Diana Abu-Jaber comes from a Palestinian-American family. Her first novel, Arabian Jazz won the Oregon Book Award and was a finalist for the national PEN/Hemingway Award.

Diana received her doctorate in English literature from the State University of New York. Her short fiction has appeared recently in Story and Kenyon Review. Most recently, she wrote and produced an hour-long personal documentary for National Public Radio called "The Language of Peace." She writes book and film reviews for The Oregonian, the LA Times and the Washington Post. She is currently Writer-In-Residence at Portland State University.


She recently returned from Amman where she’d traveled on a Fulbright grant to conduct interviews with Jordanian and Palestinian women in preparation for her novel, Memories of Birth, a book based on her grandmother’s life.
She married my grandfather at age 14 and had seventeen children. When she moved into the desert with my grandfather, who was a descendant of the Bedouins, she built one of the first libraries in Jordan in her home because so many people brought books to her.
-- Diana Abu-Jaber

She also received a National Endowment for the Arts Grant while writing this book.

To learn more visit her website at www.dianaabujaber.com

Brent Walth

Brent Walth is an Oregon journalist whose focus has been on the state's politics and environmental issues. An Oregon native, he attended the University of Oregon where he studied both journalism and political science.

Early on, Brent worked for Willamette Week in Portland, where he won the national Gerald Loeb Award for business and financial reporting.
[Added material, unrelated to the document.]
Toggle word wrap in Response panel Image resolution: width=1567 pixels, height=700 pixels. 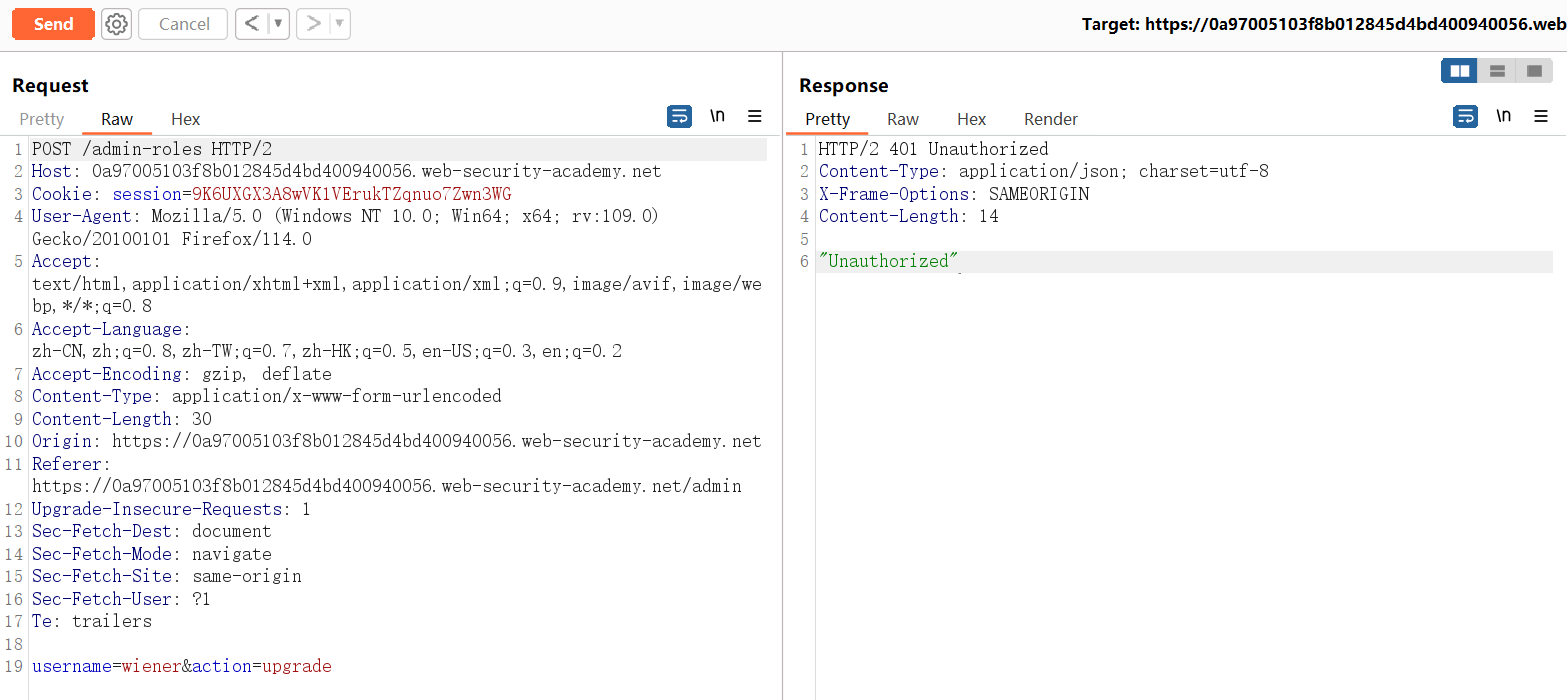coord(1465,117)
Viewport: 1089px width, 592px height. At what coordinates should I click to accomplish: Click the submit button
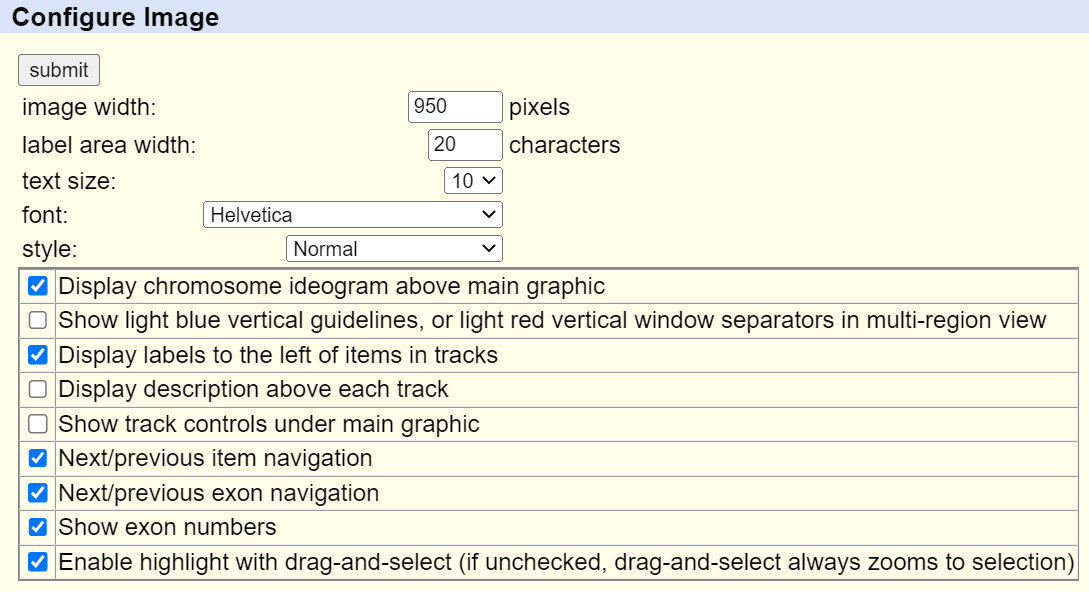59,70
He spent five years in Eugene as chief political correspondent for The Register-Guard and won the Oregon Newspaper Publishers Association's top investigative reporting award for his reports on campaign finance.
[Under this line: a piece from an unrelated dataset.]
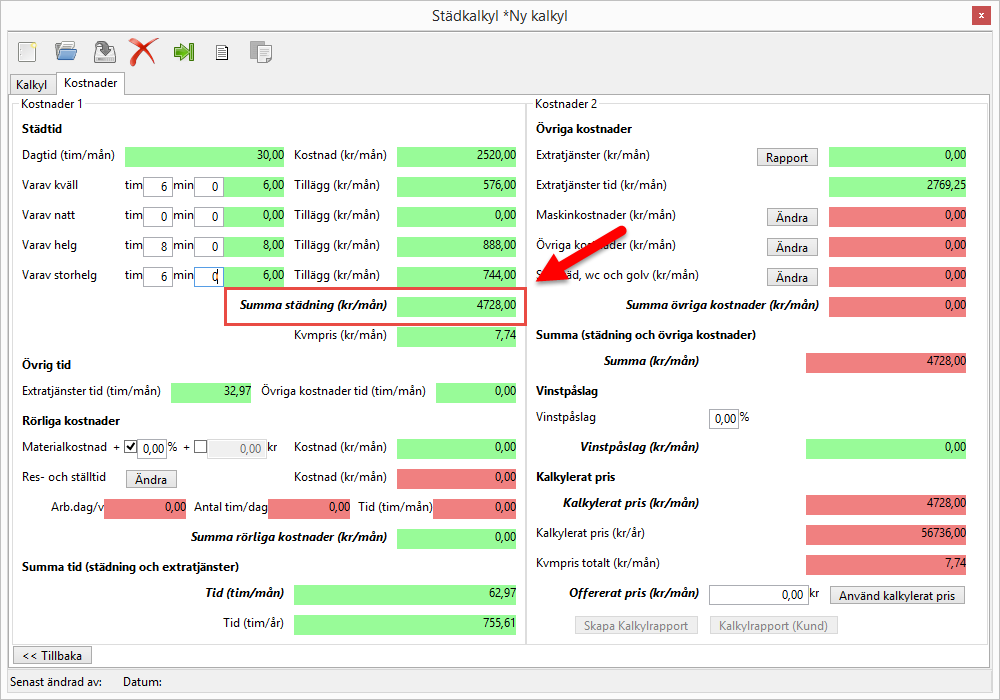Enable the Materialkostnad kr amount checkbox
The image size is (1000, 700).
[200, 448]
Brent’s first job out of college was covering the Oregon legislature, and he spent the next ten years reporting on Oregon politics and Congress as a Washington, D.C.-based correspondent for The Oregonian. During that time, he reported on the downfall of Sen. Bob Packwood and helped reveal the phony military record of Congressman Wes Cooley. Last year he uncovered the checkered financial history of Republican Bill Sizemore, a story that won the state's top reporting prize, the Bruce Baer Award.

His 1994 book, Fire at Eden's Gate: Tom McCall and the Oregon Story, chronicles this state's most flamboyant and influential governor. The biography of Tom McCall, now in its third printing, has won wide critical acclaim. Among those praising the book, President Bill Clinton called it a "remarkable biography."